**Prompt**
Would you print the lines below exactly, beginning at the line that has "This screenshot has height=801, width=1276." and stopping after the line that has "the 退出 logout"? Only those lines, and no pictures.

**Provided data**

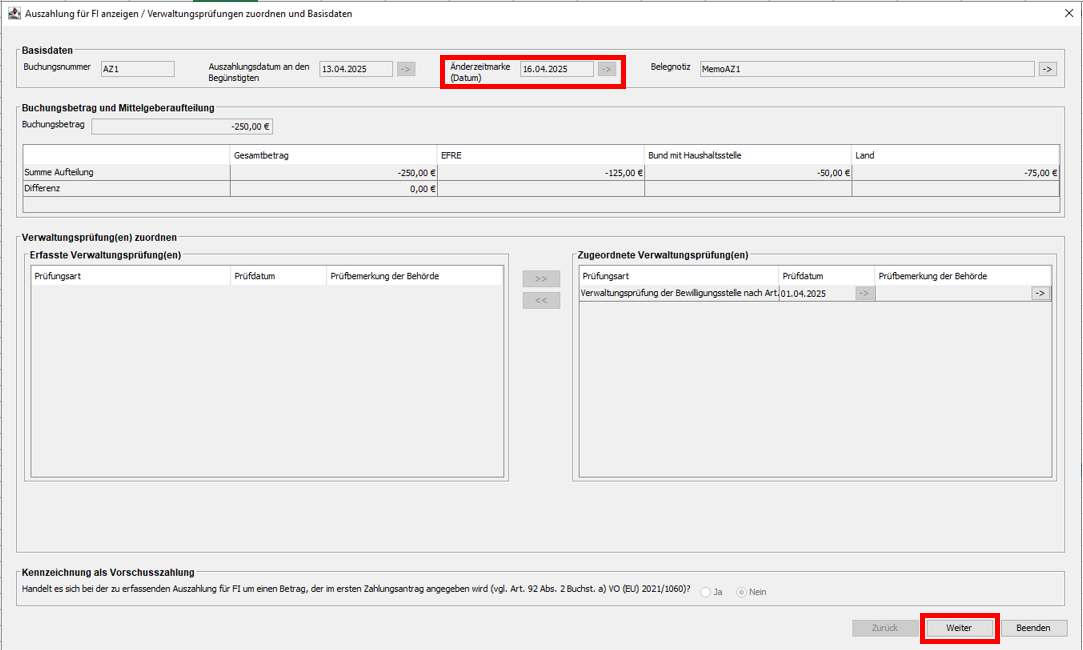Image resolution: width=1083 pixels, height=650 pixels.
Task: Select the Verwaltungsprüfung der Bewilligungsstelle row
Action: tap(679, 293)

* * *

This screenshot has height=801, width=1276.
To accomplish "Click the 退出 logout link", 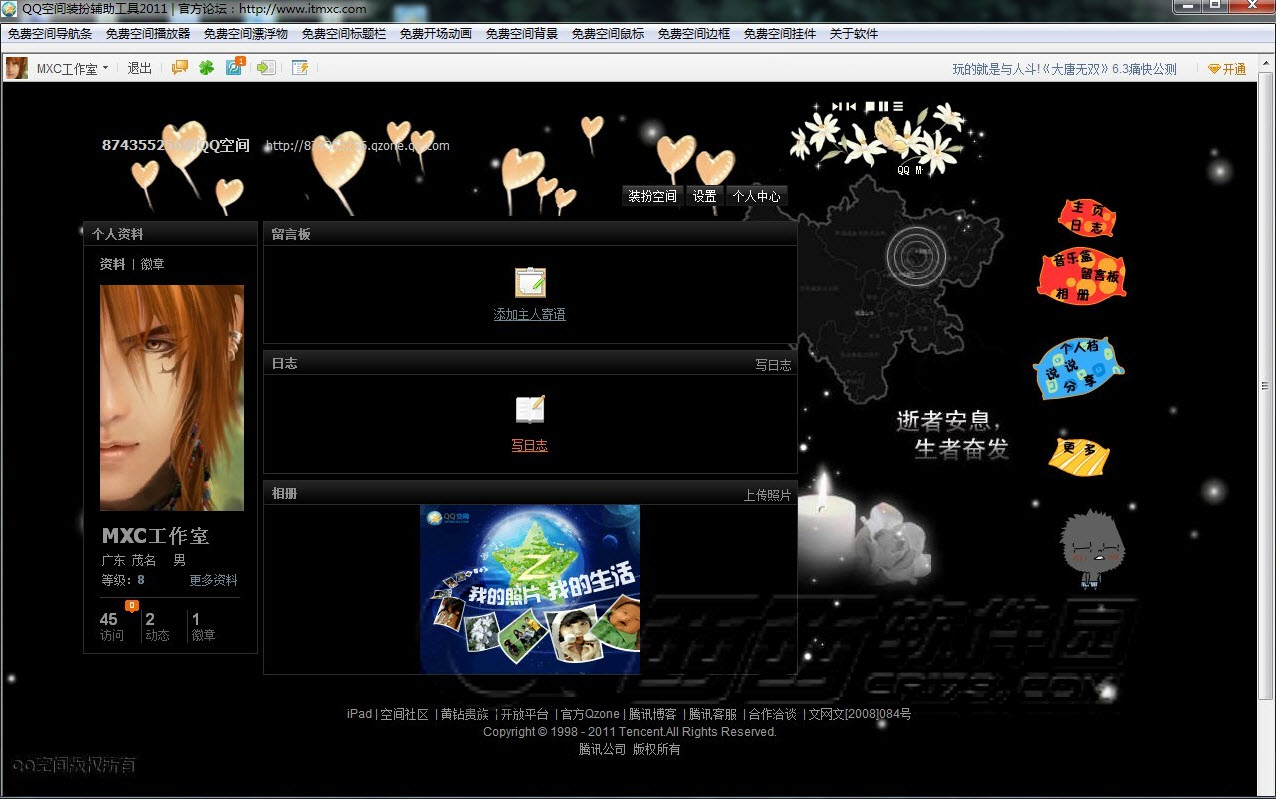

--

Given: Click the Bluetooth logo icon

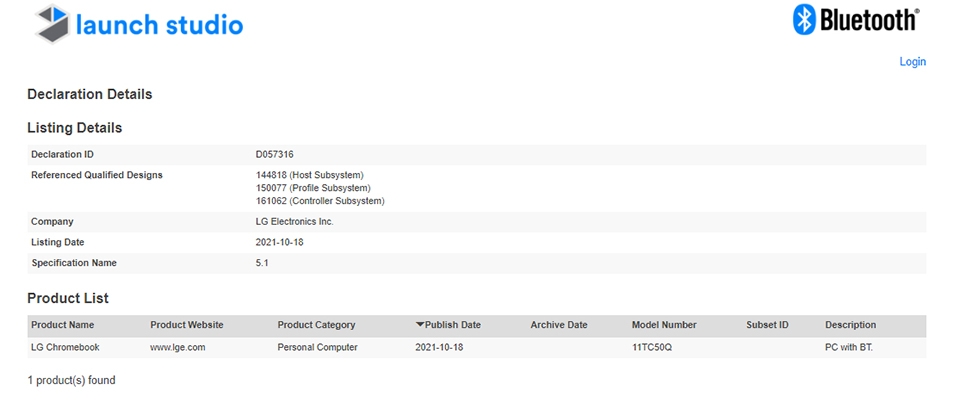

**Exercise result**
This screenshot has height=801, width=1276.
To accomplish "Click the 退出 logout link", 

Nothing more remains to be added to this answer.